У Демида дух перехватило и даже уши запылали от таких слов Андрюшки. Чего-чего, а этого он не ждал.
Андрюшка ушел, а Демид все еще стоял под черным, тихо шумящим тополем, припоминая минувшие дни бурной юности.
VIII
Черный тополь!..
Ни вешние ветры, ни солнце, ни пойменные соки земли – ничто не в силах оживить мертвое дерево. Отшумело оно, отлопотало свои песни-сказки и теперь возвышается мрачное, углистое, присыпаемое прахом земли, – не дерево, а сохнущий на ветру скелет. Настанет день, когда Демид срубит мертвое дерево, и останется тогда пень в три обхвата, который со временем сгниет. И никто, пожалуй, не вспомнит, что когда-то в Белой Елани шумел нарядный и гордый тополь…
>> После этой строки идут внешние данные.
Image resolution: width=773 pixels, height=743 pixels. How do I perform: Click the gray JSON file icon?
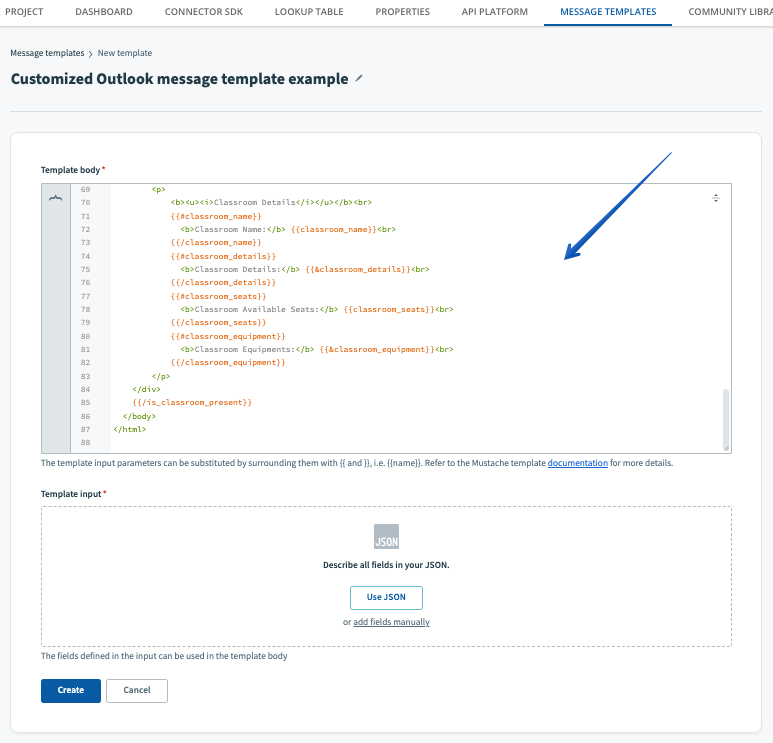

Демид смотрел в окно, и чувство горечи и одиночества накатывалось на него волной. Так же вот, как и этот черный тополь, торчал он в жизни столько лет. Держался на ногах, но не жил. Если бы он мог, то никогда бы не оглянулся на прошлое. На те каменные блоки и бункера, где он был погребен заживо.
Он вырвался из самой преисподней, и все еще не верил, что он дома, что он живой. Ни разу даже во сне он не видел себя молодым и беспечным. Чаще всего ему снится один и тот же сон: побег из концлагеря Дахау по канализационной трубе. Он спускается в грязную, вонючую трубу, и лезет, ползет на брюхе, и никак не может проползти до конца эту проклятую трубу. Каждый раз он просыпается от страшного удушья и суматошных перебоев сердца. Вскакивает с постели, сворачивает махорочную цигарку, прикуривает и потом долго смотрит в окошко на черный тополь.